Option 2: Grant profiling capability permission for a specific user.

Example for granting the profiler-device capability to Linux account userA:

$ setfacl -m u:userA:r /dev/nvidia-caps/nvidia-cap4324
$ ls -al /dev/nvidia-caps/nvidia-cap4324
c---r-----+ 1 root root 510, 4324 Mar 31 22:34 /dev/nvidia-caps/nvidia-cap4324

Option 3: Grant profiling capability permission for a user group.

Example for granting the profiler-device capability to a Linux user group:

# Create a new Linux user group
$ sudo groupadd performance-counter-group

# Add userA to the group
$ sudo usermod -aG performance-counter-group userA

# Grant profiler-device capability access to the group
$ sudo chmod g+r /dev/nvidia-caps/nvidia-cap4324

Legacy Kernel Regkey-Based Method

Enable Access Permanently

  • To allow access for any user, create a file with the .conf extension containing options nvidia NVreg_RestrictProfilingToAdminUsers=0 in /etc/modprobe.d.

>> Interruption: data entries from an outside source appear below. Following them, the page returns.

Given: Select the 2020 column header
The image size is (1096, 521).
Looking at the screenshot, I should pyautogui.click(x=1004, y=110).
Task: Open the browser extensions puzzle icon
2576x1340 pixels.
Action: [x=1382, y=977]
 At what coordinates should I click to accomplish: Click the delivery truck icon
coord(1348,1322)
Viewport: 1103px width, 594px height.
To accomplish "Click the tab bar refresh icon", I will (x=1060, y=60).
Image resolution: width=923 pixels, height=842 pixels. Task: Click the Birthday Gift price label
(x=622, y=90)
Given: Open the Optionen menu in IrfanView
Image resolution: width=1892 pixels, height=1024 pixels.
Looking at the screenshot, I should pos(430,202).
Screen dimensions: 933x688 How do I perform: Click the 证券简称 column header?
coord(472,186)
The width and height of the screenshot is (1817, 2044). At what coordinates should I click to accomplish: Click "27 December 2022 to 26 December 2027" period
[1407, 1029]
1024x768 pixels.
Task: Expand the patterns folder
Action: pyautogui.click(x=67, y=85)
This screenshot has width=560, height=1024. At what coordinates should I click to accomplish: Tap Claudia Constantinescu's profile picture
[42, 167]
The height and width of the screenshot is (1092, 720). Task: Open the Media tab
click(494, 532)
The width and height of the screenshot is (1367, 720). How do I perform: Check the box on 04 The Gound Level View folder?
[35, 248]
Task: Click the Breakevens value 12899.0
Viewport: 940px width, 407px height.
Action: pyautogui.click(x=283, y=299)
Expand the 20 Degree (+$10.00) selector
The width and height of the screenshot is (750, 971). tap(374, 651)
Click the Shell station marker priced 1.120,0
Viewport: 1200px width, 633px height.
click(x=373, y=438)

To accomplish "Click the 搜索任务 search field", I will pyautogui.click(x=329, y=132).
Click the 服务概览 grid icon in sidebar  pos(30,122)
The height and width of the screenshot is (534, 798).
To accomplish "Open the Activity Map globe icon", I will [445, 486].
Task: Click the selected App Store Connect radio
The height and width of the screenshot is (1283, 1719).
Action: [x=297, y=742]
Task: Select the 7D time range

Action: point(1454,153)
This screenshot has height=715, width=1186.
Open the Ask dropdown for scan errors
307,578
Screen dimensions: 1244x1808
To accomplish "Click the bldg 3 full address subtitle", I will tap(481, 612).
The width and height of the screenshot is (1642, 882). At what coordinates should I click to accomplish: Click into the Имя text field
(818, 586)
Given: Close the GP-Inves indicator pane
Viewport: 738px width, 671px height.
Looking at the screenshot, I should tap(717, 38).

  • To restrict access to sudo or admin users (CAP_SYS_ADMIN or CAP_PERFMON capability set), create a file with the .conf extension containing options nvidia NVreg_RestrictProfilingToAdminUsers=1 in /etc/modprobe.d.

Notes:

  • A reboot may be required for the change to take effect.
  • On some systems, or when using a package manager to install the driver, it may be necessary to rebuild the initrd after writing a configuration file to /etc/modprobe.d.
  • For Red Hat-based distributions, rebuild the initrd with dracut --regenerate-all -f.
  • For Debian-based distributions, rebuild the initrd with update-initramfs -u -k all.

Enable Access Temporarily

1. Before you can insert the kernel module with the required key set or unset, stop the window manager and unload all NVIDIA kernel modules. As root, or with sudo:

  • Stop the window manager with systemctl isolate multi-user, or your system-specific solution.
  • Unload modules with modprobe -rf nvidia_uvm nvidia_drm nvidia_modeset nvidia-vgpu-vfio nvidia.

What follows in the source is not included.